Redox regulation of sodium and calcium handling

Abstract

Significance: In heart failure (HF), contractile dysfunction and arrhythmias result from disturbed intracellular Ca handling. Activated stress kinases like cAMP-dependent protein kinase A (PKA), protein kinase C (PKC), and Ca/calmodulin-dependent protein kinase II (CaMKII), which are known to influence many Ca-regulatory proteins, are mechanistically involved.

Recent advances: Beside classical activation pathways, it is becoming increasingly evident that reactive oxygen species (ROS) can directly oxidize these kinases, leading to alternative activation. Since HF is associated with increased ROS generation, ROS-activated serine/threonine kinases may play a crucial role in the disturbance of cellular Ca homeostasis. Many of the previously described ROS effects on ion channels and transporters are possibly mediated by these stress kinases. For instance, ROS have been shown to oxidize and activate CaMKII, thereby increasing Na influx through voltage-gated Na channels, which can lead to intracellular Na accumulation and action potential prolongation. Consequently, Ca entry via activated NCX is favored, which together with ROS-induced dysfunction of the sarcoplasmic reticulum can lead to dramatic intracellular Ca accumulation, diminished contractility, and arrhythmias.

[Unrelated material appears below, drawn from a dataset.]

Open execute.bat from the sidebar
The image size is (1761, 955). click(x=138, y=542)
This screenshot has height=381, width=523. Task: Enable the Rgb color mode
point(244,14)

Critical issues: While low amounts of ROS may regulate kinase activity, excessive uncontrolled ROS production may lead to direct redox modification of Ca handling proteins. Therefore, depending on the source and amount of ROS generated, ROS could have very different effects on Ca-handling proteins.

Future directions: The discrimination between fine-tuned ROS signaling and unspecific ROS damage may be crucial for the understanding of heart failure development and important for the investigation of targeted treatment strategies.

FIG. 1.

Sources of ROS in heart failure, and potential pathways for ROS-dependent oxidative regulation of target proteins. Left panel: indirect pathway with activation of serine/threonine kinases by oxidation, which in turn phosphorylate target proteins. Right panel: direct pathway with oxidation of target proteins. (To see this illustration in color, the reader is referred to the web version of this article at www.liebertpub.com/ars.)

FIG. 2.

Schematic structure of CaMKII and activation pathways. Upper panel: Schematic depiction of the CaMKII holoenzyme that consists of two stacked hexameric rings (upper right), each ring consisting of six subunits (upper left) which contain the association domain, regulatory domain, and catalytic domain (lower left). Lower panel: Possible ways of CaMKII activation by Ca/CaM that lead to Ca²⁺ and calmodulin- autonomous activity: by intersubunit autophosphorylation of threonine 286 and/or methionine 281/282 oxidation. (To see this illustration in color, the reader is referred to the web version of this article at www.liebertpub.com/ars.)

FIG. 3.

Overview of known and putative ROS effects by direct oxidation of proteins of the excitation–contraction coupling. CaMKII, Ca/CaM dependent protein kinase II; NCX, Na/Ca-exchanger; OX, activation by oxidation; PKA, proteinkinase A; PKC, proteinkinase C; PLB, phospholamban; RyR, ryanodin receptor; SERCA, SR Ca ATPase; Trop I, troponin I. (To see this illustration in color, the reader is referred to the web version of this article at www.liebertpub.com/ars.)

FIG. 4.

Overview of known and putative ROS effects on Na and Ca handling proteins that may be mediated by ROS-activated CaMKII (A), ROS-activated PKA (B), and ROS-activated PKC (C). (To see this illustration in color, the reader is referred to the web version of this article at www.liebertpub.com/ars.)

FIG. 5.

Effects of ROS-activated CaMKII on pathological, proarrhythmic, membrane excitability. ROS-activated CaMKII leads to increased intracellular [Na] by increasing late I_Na (upper panel). This leads to prolongation of the action potential duration, early after depolarizations (EADs), and delayed afterdepolarizations (DADs, lower panel). The possible contributions of PKA and PKC are still unknown. (To see this illustration in color, the reader is referred to the web version of this article at www.liebertpub.com/ars.)

FIG. 6.

Effects of the ROS-mediated increase in intracellular Na on Ca transients and contractility. Increased intracellular Na disables the Ca extruding capacity of the Na^/Ca exchanger (NCX) and favors ‘reverse mode’ of the NCX, which increases intracellular and diastolic Ca and contributes to diastolic dysfunction. Increased SR Ca leak leads to reduced SR Ca load and reduced contractility, and also contributes to increased intracellular Ca. (To see this illustration in color, the reader is referred to the web version of this article at www.liebertpub.com/ars.)